In the document, the Beijing-based National Institution for Finance & Development (NIFD) warned the world’s second-largest economy could be headed for danger as bond defaults, liquidity shortages and a recent plunge in financial markets take their place alongside increasing trade tensions with the United States.
The benchmark Shanghai Composite Index has fallen over 20% since January, leaving the country in a technical bear market.
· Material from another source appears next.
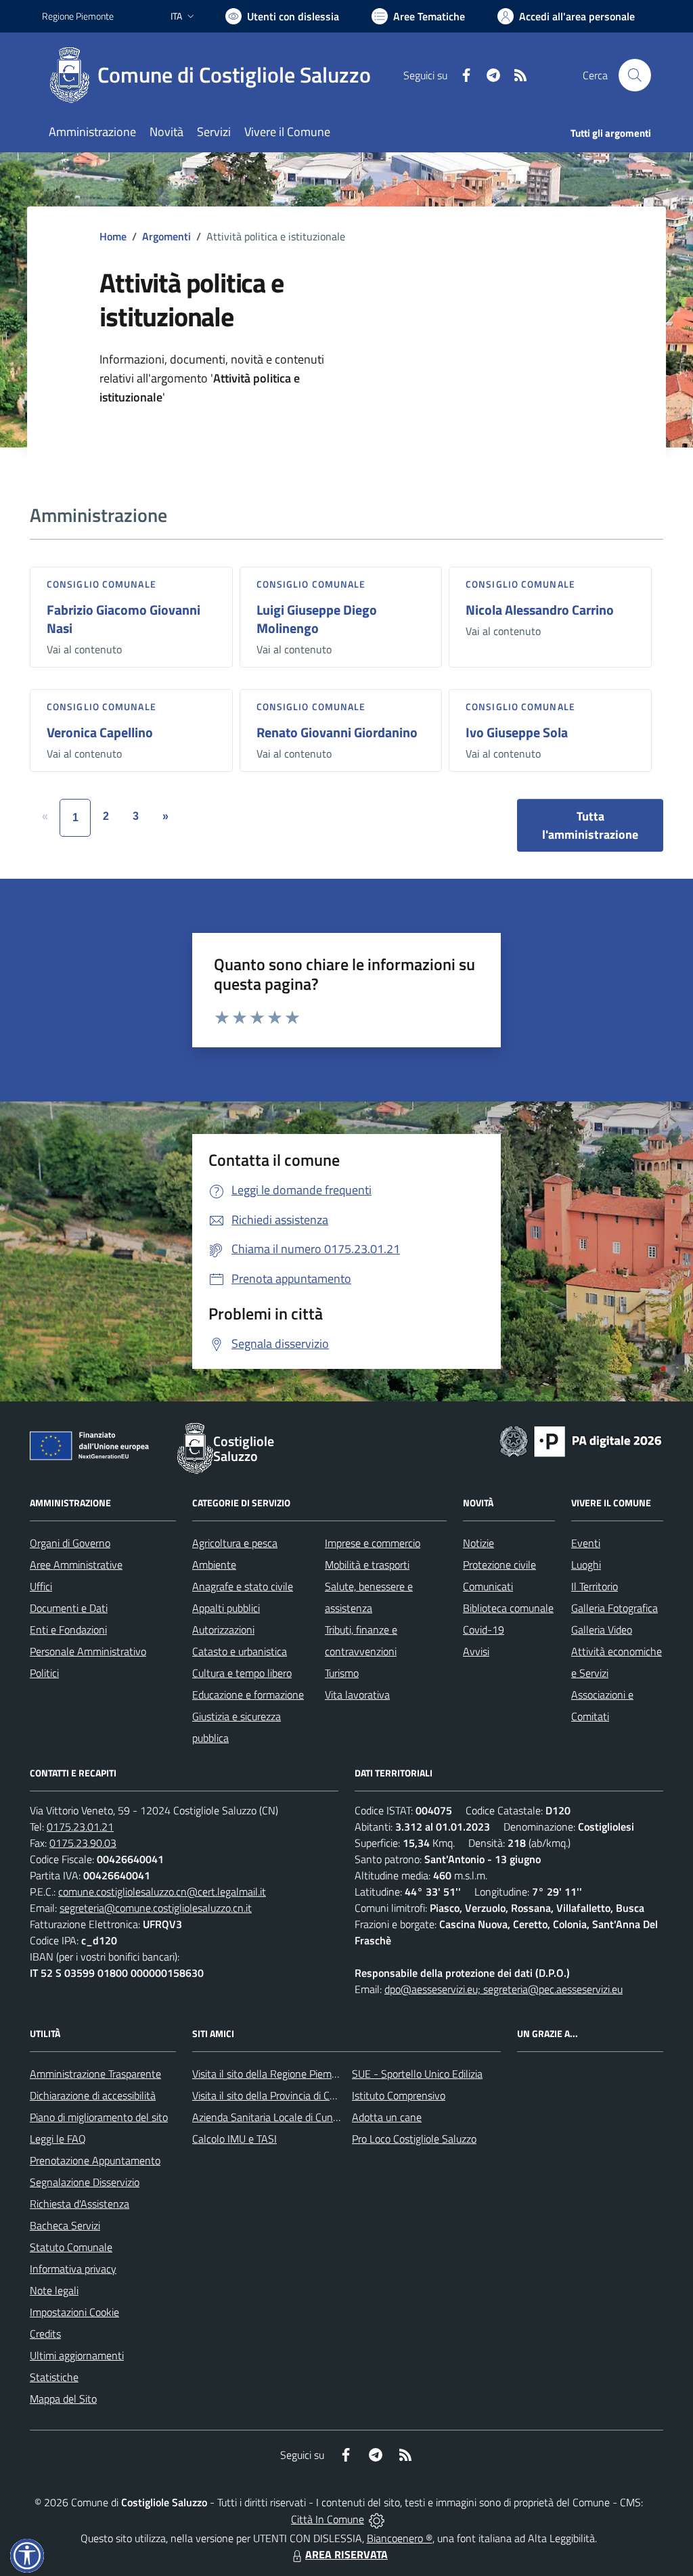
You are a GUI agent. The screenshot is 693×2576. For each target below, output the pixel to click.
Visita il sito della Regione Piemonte (272, 2074)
The index is at its lowest level since May 2016, having been at a two-year high earlier in the year.
The Chinese yuan has also suffered, losing over 6% since March to sit at its weakest level since late 2017.
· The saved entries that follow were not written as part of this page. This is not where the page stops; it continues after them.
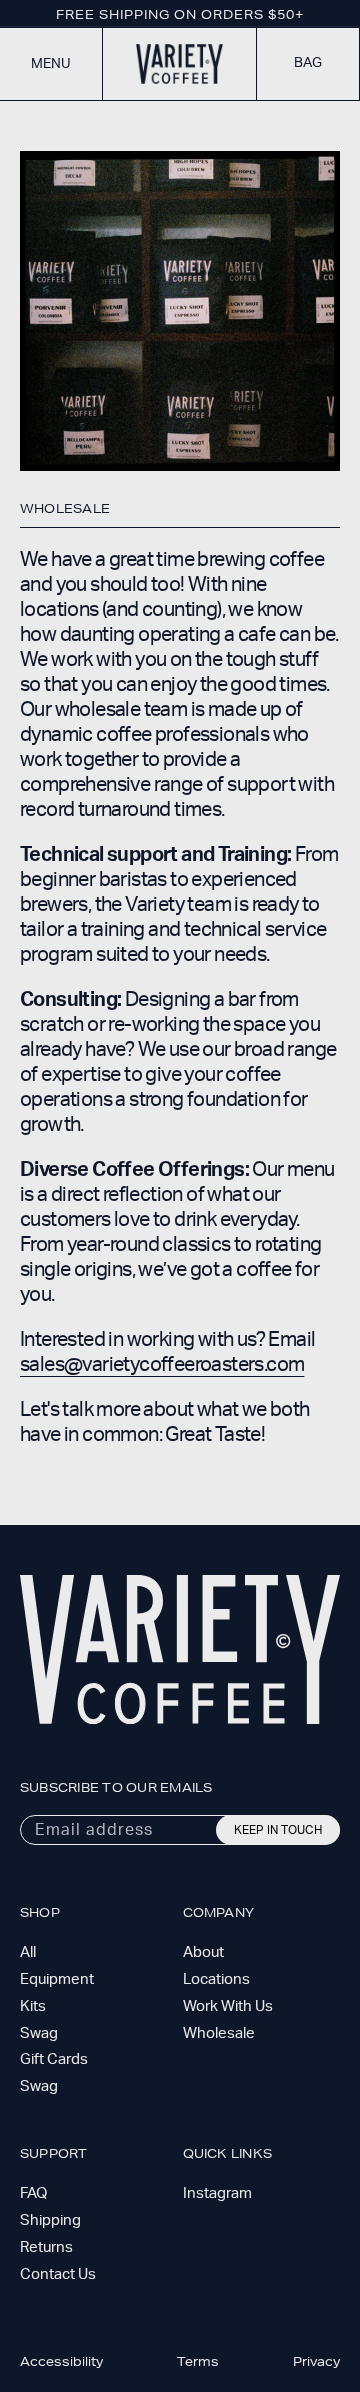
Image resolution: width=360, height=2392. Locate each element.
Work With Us (228, 2006)
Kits (33, 2006)
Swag (39, 2033)
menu (51, 64)
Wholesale (219, 2033)
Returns (46, 2247)
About (203, 1952)
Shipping (50, 2220)
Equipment (57, 1979)
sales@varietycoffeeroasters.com (162, 1365)
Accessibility (61, 2361)
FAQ (33, 2193)
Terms (198, 2361)
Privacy (316, 2361)
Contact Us (58, 2274)
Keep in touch (278, 1830)
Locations (216, 1979)
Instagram (217, 2193)
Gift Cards (54, 2059)
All (28, 1952)
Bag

“We think China is currently very likely to see a financial panic,” NIFD said in the document, which reportedly appeared online briefly last week before being taken down.
“Preventing its occurrence and spread should be the top priority for our financial and macro-economic regulators over the next few years.”
The leaked information warned that leveraged purchases of shares have reached levels not seen since 2015 when a market crash erased A$6.7 trillion off Chinese equity values.
“We failed to clean up the leveraged funds after the 2015 market rout; they have staged a comeback in a new guise,” NIFD said.
The document outlined that China should be ready to introduce a mix of fiscal and financial sector measures to avert a systemic crisis and, in the event that a major default roils markets, authorities should be ready to step in with financial support.
“China’s State Council should be ready to implement any market support measures in co-ordination with the central bank and other regulators, key government ministries and the police,” the NIFD added.
Impact on Australia’s economy
If China experiences the NIFD’s predicted “financial crisis”, experts say the fallout will hit global markets by way of a sharp turndown in economic growth.
Australia, which last financial year sent almost a third of its merchandise exports – including more than A$50 billion of iron ore – to China, will be one of the countries most affected.
A crisis would impact everything from metals prices and tourism flows to education exports.
“Among the largest economic risks Australia faces is something going wrong with China,” Reserve Bank governor Philip Lowe told a forum at the Australia-China Relations Institute in Sydney recently.
“China is not only the main destination for Australia’s iron ore and coal but [it has] become the largest destination for a range of food and service exports.
“Chinese tourists account for one quarter of all the tourist dollars spent in Australia, and Chinese students for one third of all education exports.
“[Our] service exports to China exceed those to the United States and Britain combined.
“Not surprisingly, addressing this [financial panic] risk has become a priority of the Chinese authorities.”
Dr Lowe said is too early to tell whether authorities will be successful in managing the transition from a growth model heavily-dependent upon the accumulation of debt to one where credit is less central.
“It is a very significant task,” he said.
“The experience of other countries suggests caution and, elsewhere, there have been serious accidents along the way.
“We all have a strong interest in their efforts being successful.”
Dr Lowe said a stable and robust Chinese financial system was in Australia’s best interests.
“As the economic relationship between our two countries broadens and deepens, developments in China are having a material impact on more and more Australian industries,” he said.
“It is important that we have a thorough understanding of one another.”
But he cautioned about becoming overly concerned about the Chinese economy.
“[The Chinese authorities] are addressing the vulnerabilities of the financial system before the problems actually arise,” he said.
“There has been a move towards transparency in their financial sector, the Chinese government have been very clear about their agenda and officials are being more open about discussing the issues.
“There is more work to be done but [they are] moving in the right direction.”